It’s probably a good thing that George Carlin didn’t believe in an afterlife. Because if he had, he would be turning over in his grave as a result of being remembered and lauded in the precincts of The New Nixon. He had no use and great contempt for our namesake; he stopped voting after RN defeated George McGovern in 1972 because elections provided only “the illusion of choice”.
But death as well as politics breeds strange bedfellows, and I wouldn’t be surprised if RN and GC were to have some very interesting and mutually enlightening conversations if they ever meet in that place in which only one of them believed.

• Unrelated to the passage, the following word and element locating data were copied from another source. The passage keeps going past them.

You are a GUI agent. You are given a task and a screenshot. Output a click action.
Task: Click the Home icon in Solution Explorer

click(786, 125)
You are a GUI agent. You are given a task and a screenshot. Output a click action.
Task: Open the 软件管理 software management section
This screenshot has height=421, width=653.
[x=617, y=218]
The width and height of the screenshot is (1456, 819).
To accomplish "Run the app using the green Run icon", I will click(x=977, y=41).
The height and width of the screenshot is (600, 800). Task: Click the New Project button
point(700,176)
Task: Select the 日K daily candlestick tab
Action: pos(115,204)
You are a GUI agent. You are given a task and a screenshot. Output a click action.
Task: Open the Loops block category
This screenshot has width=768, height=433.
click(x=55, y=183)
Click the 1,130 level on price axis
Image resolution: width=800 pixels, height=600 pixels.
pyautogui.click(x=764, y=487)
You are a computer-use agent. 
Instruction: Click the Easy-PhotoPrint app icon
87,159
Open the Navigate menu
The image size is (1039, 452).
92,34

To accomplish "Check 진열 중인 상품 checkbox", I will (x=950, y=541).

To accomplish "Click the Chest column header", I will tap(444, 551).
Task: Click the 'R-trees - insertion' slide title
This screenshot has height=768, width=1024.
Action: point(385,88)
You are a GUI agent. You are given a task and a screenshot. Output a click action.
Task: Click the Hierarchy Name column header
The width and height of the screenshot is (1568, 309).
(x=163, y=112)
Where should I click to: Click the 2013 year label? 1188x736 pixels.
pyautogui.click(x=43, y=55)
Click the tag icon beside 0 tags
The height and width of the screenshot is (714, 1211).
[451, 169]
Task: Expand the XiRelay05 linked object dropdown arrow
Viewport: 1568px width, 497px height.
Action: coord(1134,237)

I think that RN will appreciate George Carlin’s integrity, the intensity of his convictions, the rigor of his mind, the breadth of his interests, his personal tenacity, the brilliance of his comedic expression and public performance, and the honesty and humor of his writing. Their common denominator was that they cared and thought about pretty much the same things; their fundamental difference was that the way they cared and thought about them was separated by 180 degrees of angle.

What is indisputable is that they inhabited and influenced each others’ worlds. George Carlin played a fundamental part in the history of the popular culture of the 1960s and 1970s. His Ur routine —“The Seven Words You Can Never Say on Television”— illuminated the time in the way great comedy always has and does. And even after its 1978 detour through the US Supreme Court ( FCC v. Pacifica Foundation — or in Carlinian terms, 399,993 v. 7), it is still relevant today, when at least six and a half of the seven words are still unspeakable on the public airwaves. Thanks to YouTube the routine is available as it was originally recorded and in a slightly freer-form live performance that picks up very early on the material in progress.

His fascination with words and their meanings, and with the way the words stayed the same while their meanings were twisted or perverted for the convenience of the powers that be and the furtherance of consumerism, was present early and late in his career.

As Harry Shearer points out in his thoughtful appreciation on the Huffington Post, the “Modern Man” word poem —among George Carlin’s last work— is a conceptual, compositional, and performance tour de force.

George Carlin was one of the progenitors of modern stand up — right up there in the pantheotic company of Lenny Bruce and Richard Pryor. As Jerry Seinfeld puts it in today’s New York Times:

You could certainly say that George downright invented modern American stand-up comedy in many ways. Every comedian does a little George. I couldn’t even count the number of times I’ve been standing around with some comedians and someone talks about some idea for a joke and another comedian would say, “Carlin does it.” I’ve heard it my whole career: “Carlin does it,” “Carlin already did it,” “Carlin did it eight years ago.”

And he didn’t just “do” it. He worked over an idea like a diamond cutter with facets and angles and refractions of light. He made you sorry you ever thought you wanted to be a comedian. He was like a train hobo with a chicken bone. When he was done there was nothing left for anybody.

Although George Carlin had not been well for some time, his death at 71 on Sunday in Santa Monica was unexpected. As Jerry Seinfeld remembered, they had spoken only nine days before; apropos the recent deaths of Tim Russert and Bo Diddley, Mr. Carlin had said: “I feel safe for a while. There will probably be a break before they come after the next one. I always like to fly on an airline right after they’ve had a crash. It improves your odds.”

George Carlin will survive on America’s contact list for far more than the six weeks he himself prescribed. And whether or not he is smiling down on us, we will still be smiling at him.